Thank you for such a GREAT tool! I dove right in with a text file and did 200+ annotations using ner.manual with about about 5 labels. I have several files as transcripts of recorded interviews between a researcher and a customer responding to questions. Was SO cool and did a train model and got super excited about the very good results. BUT, I then wondered if in fact I was using the wrong recipe since I'm really tagging longer text spans - like questions and responses - that aren't named entities. I finally saw you recommend textclassifier for longer spans. My question - do i have redo what I did with ner.manual, should I switch over to textannotation....I will be doing lots of annotation for interviews - want to learn best way - THANK YOU!
I don't think there's a builtin method to "convert" the data you created with
textcat type of annotations, but it should be relatively easy to implement this yourself if the data supports both views.
What I mean by that: if all your previous annotations contain just one Named Entity that you've labeled, and you feel this in fact represents the whole sentence/text snippet, than you could "extend" the label of the entity (NER) to the full text (textcat). However, if you have cases where you annotated multiple named entities in the same text snippet, then there won't be a trivial 1-1 mapping and you might need to do some manual work to resolve those.
Let's say you mainly have the first cases. Have a look at how your data looks like in JSONL format when running
prodigy db_out your_ner_database | head -1.
Now annotate 1 or 2 examples with the
textcat interface and have a look at how those examples look like in JSON - you'll see it is largely the same except for the
spans part that you have for NER and not for textcat, and for textcat you have
options and an
accept bit that stores the textcat label that was chosen. Also note that the
_view_id is different.
So basically you could write a script that converts the NER JSONL annotations into textcat JSONL annotations by setting the span label as the textcat accepted choice and tweaking the data so that it looks like it came from a textcat recipe. And then you could use
prodigy db_in to load it all back into Prodigy and you'll have a
textcat dataset without having to relabel everything manually.
Let me know if that works for you or if you need more help with this!

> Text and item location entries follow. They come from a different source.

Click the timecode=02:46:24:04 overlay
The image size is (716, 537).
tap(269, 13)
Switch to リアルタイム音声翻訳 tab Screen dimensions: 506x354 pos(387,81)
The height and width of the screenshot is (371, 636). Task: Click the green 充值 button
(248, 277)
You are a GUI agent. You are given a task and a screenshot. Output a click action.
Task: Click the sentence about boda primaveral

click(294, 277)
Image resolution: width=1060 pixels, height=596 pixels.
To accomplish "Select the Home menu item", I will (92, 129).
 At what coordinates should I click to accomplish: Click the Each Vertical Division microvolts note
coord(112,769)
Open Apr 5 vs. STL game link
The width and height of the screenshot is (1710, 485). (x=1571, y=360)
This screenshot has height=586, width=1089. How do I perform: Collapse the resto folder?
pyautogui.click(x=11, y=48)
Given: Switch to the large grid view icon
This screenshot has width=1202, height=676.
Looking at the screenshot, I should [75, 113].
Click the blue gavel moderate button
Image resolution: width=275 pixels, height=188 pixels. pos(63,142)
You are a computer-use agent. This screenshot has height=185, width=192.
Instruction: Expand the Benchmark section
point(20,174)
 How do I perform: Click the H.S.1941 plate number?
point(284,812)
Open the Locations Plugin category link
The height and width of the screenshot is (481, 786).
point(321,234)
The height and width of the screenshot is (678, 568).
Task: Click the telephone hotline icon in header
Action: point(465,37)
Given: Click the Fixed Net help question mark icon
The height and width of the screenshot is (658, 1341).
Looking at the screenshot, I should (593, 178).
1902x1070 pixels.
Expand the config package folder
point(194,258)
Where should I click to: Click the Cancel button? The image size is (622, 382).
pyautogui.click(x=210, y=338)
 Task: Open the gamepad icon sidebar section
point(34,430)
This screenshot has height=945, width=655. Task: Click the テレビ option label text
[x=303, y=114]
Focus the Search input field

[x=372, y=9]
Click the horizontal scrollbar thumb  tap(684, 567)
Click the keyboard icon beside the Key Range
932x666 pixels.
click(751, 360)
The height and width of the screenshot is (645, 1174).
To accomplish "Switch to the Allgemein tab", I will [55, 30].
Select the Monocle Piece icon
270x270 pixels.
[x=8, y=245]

Thank you for the quick reply! Let me add a little more detail about what I did and see what you recommend. I fully annotated all pieces of each text using ner.manual as if I was doing text annotation. So for example I have a label 'response' and I selected the entire span of text for the response in every case. I labeled the name of the questioner as INTERVIEWER and the responder as RESPONDENT. I labeled the span of the question as QUESTION. And everything else, I labeled as OTHER. So every text is fully labeled. I say this because I think I took the approach to labeling text as opposed to named entities. I see you mentioned there's a different attribute for textcat that needs to be recognized - given the above - appreciate your advice again on best step
To be honest, that doesn't really sound like a
textcat challenge to me. Text classification is more about assigning one or multiple labels to the entire text. From what you described, you're still interested in finding the actual token boundaries of your 5 types of entities, correct?
That said, you're right that this doesn't sound like a "traditional" NER challenge like recognizing properly capitalized names or cities. But you still need something similar to NER to detect the token boundaries + label them. The good news is we've recently added support in spaCy for a new type of component called
spancat that does exactly that. You can read a bit more here: https://spacy.io/usage/v3-1#spancategorizer
spancat component has less restrictions than the NER: it allows overlapping/nested spans, for instance. Traditionally, with NER, one token can belong to only one named entity, but with the
spancat a token can belong to multiple spans. You might not need this specific feature for your specific use-case, but it might still be worth experimenting whether the
spancat component gives you better results than the
ner when training.
The upcoming Prodigy 1.11 will provide built-in support for training a
spancat component directly within Prodigy, but you might already experiment with spaCy 3.1 to check out this (experimental) functionality. I can't say up-front whether or not it'll improve your NER performance results, though. But it's worth a shot!
PS: not sure what the use if of your "OTHER" label? It feels like an unnecessary burden during annotation, and I'm not sure it actually helps with performance?
Thank you SofieVL! This is my first annotation project so I so appreciate the guidance I see now that textcat is probably not the right approach and ner wasn't a bad decision. What caught me was something in the textcat documentation that said it was better for longer spans, like sentences, paragraphs. What I'm trying to do is train a classifier on on predicting what is question text from response text in a document that has many rounds of questions/answers. Some interviews are transcipts, that have transcript 'junk' in it like timestamps, filenames, and other junk - which was the purpose of 'other'. So I'm labeling all that stuff like you would named entities. So you're right I'm definitely interested in marking ne boundaries - at least I think I am! The first training round did really well - but I had only annotated one document. I thought I would ask before I started doing more docs if I should switch to textcat.
I will definitely check out spancat!! But it sounds like ner still isn't a bad approach afterall. Thank you thank you - any thoughts welcome and I'll do some looking into spancat.